In the data below, find every line with the string "computer" and pull it out.

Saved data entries
--- START ---
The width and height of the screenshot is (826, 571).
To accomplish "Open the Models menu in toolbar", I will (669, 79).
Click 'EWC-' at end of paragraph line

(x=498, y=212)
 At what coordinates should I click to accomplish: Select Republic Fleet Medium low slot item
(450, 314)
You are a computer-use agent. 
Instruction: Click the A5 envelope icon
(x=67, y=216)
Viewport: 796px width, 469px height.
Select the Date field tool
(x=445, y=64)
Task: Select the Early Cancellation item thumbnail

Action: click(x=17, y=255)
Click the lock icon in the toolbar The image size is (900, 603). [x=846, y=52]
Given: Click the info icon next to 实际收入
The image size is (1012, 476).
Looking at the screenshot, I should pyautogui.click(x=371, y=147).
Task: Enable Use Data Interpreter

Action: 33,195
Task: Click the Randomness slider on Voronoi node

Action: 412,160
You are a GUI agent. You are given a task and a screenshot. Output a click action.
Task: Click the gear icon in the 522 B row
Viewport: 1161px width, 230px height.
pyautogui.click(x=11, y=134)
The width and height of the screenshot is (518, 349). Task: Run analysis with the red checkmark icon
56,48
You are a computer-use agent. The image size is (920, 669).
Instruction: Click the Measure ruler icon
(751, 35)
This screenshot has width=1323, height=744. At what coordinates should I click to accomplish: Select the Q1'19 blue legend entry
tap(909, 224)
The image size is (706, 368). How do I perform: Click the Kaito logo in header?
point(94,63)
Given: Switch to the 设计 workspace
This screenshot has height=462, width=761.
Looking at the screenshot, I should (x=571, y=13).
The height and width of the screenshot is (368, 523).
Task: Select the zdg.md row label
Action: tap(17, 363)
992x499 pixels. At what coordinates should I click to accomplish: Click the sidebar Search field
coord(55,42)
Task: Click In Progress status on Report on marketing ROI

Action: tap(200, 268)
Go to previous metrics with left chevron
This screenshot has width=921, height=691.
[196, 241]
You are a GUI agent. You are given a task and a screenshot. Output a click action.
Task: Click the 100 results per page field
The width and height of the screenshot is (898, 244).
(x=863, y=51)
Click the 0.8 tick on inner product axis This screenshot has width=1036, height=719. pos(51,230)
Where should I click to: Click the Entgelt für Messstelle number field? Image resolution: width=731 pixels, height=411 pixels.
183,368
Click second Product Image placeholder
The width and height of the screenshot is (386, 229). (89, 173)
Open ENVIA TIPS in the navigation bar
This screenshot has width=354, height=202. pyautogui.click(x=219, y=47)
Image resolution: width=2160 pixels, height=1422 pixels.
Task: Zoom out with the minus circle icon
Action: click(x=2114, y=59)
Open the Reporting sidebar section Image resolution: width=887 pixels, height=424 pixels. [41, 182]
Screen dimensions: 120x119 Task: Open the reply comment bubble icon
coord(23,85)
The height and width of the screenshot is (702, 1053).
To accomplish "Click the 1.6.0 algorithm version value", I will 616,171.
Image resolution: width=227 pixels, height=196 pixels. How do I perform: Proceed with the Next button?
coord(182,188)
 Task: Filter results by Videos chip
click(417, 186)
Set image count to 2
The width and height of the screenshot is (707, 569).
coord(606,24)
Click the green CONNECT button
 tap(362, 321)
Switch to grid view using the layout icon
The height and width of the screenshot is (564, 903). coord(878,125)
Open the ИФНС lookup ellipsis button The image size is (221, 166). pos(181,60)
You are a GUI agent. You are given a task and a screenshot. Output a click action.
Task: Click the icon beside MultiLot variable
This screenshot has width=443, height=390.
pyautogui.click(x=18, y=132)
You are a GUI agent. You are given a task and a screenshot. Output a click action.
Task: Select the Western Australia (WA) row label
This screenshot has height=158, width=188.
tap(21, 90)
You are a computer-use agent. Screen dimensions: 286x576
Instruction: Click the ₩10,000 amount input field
--- END ---
THE COMPLETED TASK
You are a computer-use agent. 
You are a computer-use agent. The image size is (920, 669).
You are a computer-use agent. Screen dimensions: 286x576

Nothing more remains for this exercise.